What you need to do:
Find the line in the entries below that contains "Viewport: 644px width, 364px height.". Repeat it exactly, and every line after it through the line that contains "The height and width of the screenshot is (480, 640).".

Data for review:

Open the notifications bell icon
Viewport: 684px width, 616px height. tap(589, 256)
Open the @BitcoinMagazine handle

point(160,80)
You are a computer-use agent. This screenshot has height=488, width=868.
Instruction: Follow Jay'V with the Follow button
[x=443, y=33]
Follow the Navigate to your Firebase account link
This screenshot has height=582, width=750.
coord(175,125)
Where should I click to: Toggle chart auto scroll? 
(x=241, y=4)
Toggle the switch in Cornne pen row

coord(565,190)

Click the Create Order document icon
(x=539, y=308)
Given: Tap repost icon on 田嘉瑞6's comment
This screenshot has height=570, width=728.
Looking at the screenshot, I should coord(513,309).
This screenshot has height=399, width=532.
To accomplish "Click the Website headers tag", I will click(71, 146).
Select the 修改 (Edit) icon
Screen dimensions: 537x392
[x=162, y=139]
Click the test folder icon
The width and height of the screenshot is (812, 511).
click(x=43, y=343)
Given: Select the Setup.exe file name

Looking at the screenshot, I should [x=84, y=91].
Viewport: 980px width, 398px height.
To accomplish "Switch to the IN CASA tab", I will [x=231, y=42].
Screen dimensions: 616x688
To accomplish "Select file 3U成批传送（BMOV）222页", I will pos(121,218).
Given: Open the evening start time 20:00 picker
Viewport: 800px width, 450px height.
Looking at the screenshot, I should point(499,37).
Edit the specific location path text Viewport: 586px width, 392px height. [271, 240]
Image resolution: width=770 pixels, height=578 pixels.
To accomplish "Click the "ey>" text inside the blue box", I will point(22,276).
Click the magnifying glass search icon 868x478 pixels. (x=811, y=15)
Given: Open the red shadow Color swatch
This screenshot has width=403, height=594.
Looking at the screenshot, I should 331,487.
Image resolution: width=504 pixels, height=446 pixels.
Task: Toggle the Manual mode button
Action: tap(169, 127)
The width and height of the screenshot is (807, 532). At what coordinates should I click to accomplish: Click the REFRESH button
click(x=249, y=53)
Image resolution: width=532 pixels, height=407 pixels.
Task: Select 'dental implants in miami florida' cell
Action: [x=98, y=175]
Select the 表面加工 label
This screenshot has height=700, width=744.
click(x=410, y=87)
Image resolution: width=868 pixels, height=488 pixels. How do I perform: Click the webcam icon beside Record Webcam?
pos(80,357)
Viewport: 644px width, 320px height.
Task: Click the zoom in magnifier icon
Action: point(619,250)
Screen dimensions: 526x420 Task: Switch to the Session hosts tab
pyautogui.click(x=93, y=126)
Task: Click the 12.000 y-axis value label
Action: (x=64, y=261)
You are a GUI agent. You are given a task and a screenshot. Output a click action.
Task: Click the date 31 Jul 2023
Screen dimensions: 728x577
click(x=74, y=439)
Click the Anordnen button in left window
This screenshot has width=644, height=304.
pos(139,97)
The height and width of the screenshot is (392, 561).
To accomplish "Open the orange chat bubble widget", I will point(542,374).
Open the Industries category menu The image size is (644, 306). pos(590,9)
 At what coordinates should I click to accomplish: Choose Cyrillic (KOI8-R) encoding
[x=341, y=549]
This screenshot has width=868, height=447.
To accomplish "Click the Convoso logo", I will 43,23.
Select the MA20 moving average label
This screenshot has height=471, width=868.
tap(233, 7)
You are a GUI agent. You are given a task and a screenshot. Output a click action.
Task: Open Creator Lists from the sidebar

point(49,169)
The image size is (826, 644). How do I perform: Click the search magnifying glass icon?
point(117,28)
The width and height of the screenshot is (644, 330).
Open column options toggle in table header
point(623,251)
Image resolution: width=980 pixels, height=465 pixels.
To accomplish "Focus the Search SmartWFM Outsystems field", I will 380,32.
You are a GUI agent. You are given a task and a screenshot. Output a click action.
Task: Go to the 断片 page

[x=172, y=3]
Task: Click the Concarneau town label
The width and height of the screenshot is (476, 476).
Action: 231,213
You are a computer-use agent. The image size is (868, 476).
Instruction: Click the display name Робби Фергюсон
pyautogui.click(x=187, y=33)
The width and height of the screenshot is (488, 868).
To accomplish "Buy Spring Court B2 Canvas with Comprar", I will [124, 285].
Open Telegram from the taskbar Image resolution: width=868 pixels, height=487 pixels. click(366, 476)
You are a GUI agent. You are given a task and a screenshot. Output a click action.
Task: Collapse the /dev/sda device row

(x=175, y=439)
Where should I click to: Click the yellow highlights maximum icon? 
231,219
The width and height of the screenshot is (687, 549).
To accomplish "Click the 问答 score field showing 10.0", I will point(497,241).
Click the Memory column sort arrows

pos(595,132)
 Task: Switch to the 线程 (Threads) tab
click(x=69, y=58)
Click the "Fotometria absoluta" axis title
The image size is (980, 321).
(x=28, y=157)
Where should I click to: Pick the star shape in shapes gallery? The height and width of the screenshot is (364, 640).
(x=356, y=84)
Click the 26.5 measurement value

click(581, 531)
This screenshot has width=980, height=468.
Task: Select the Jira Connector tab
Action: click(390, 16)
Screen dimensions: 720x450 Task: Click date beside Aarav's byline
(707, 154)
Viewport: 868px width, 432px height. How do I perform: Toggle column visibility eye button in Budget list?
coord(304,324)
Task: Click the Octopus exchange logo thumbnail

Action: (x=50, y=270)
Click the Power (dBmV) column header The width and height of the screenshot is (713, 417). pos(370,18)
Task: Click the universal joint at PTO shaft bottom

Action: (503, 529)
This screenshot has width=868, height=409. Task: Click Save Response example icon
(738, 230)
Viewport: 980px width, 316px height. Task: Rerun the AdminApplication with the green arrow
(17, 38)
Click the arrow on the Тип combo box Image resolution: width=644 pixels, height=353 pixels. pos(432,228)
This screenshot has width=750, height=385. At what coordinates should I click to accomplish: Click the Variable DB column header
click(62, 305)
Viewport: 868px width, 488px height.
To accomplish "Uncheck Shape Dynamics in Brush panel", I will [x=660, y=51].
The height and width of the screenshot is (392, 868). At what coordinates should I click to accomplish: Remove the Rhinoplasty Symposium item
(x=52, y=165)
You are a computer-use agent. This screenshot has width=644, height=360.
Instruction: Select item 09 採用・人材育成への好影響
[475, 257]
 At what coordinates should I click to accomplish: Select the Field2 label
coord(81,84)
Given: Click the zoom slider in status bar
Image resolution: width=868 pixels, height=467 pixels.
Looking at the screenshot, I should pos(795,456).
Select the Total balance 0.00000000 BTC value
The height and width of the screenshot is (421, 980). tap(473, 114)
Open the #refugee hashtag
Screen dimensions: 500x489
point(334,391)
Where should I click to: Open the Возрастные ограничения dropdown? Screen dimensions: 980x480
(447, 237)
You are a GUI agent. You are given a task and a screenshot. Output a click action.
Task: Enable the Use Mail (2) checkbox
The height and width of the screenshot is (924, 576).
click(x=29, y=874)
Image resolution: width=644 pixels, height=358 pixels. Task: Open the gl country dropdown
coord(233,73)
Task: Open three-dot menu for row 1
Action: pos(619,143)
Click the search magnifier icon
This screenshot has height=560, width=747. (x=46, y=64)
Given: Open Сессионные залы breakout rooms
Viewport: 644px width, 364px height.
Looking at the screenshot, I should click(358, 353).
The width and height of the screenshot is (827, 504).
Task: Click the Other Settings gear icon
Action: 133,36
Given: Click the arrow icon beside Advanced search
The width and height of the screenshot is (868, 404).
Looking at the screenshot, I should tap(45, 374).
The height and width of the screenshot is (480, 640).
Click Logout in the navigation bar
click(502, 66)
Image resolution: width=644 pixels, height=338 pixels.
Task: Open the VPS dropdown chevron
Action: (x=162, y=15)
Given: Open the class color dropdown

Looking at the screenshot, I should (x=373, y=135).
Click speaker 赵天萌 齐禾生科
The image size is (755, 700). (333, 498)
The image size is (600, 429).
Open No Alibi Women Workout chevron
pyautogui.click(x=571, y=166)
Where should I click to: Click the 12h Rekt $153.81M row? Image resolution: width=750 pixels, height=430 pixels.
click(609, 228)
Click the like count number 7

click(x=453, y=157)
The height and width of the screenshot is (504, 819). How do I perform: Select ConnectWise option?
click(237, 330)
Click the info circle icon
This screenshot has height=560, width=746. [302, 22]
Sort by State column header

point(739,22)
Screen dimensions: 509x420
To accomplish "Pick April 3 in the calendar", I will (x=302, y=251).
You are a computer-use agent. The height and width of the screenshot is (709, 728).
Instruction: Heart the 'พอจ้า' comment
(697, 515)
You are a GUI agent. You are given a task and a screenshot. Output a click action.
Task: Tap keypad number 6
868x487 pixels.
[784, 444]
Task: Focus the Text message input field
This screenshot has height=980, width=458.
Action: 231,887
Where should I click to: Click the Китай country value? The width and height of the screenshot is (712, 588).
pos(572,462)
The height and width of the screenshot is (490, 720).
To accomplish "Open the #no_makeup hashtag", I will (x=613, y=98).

Task result:
Viewport: 644px width, 364px height.
Looking at the screenshot, I should click(358, 353).
The width and height of the screenshot is (827, 504).
Task: Click the Other Settings gear icon
Action: 133,36
Given: Click the arrow icon beside Advanced search
The width and height of the screenshot is (868, 404).
Looking at the screenshot, I should tap(45, 374).
The height and width of the screenshot is (480, 640).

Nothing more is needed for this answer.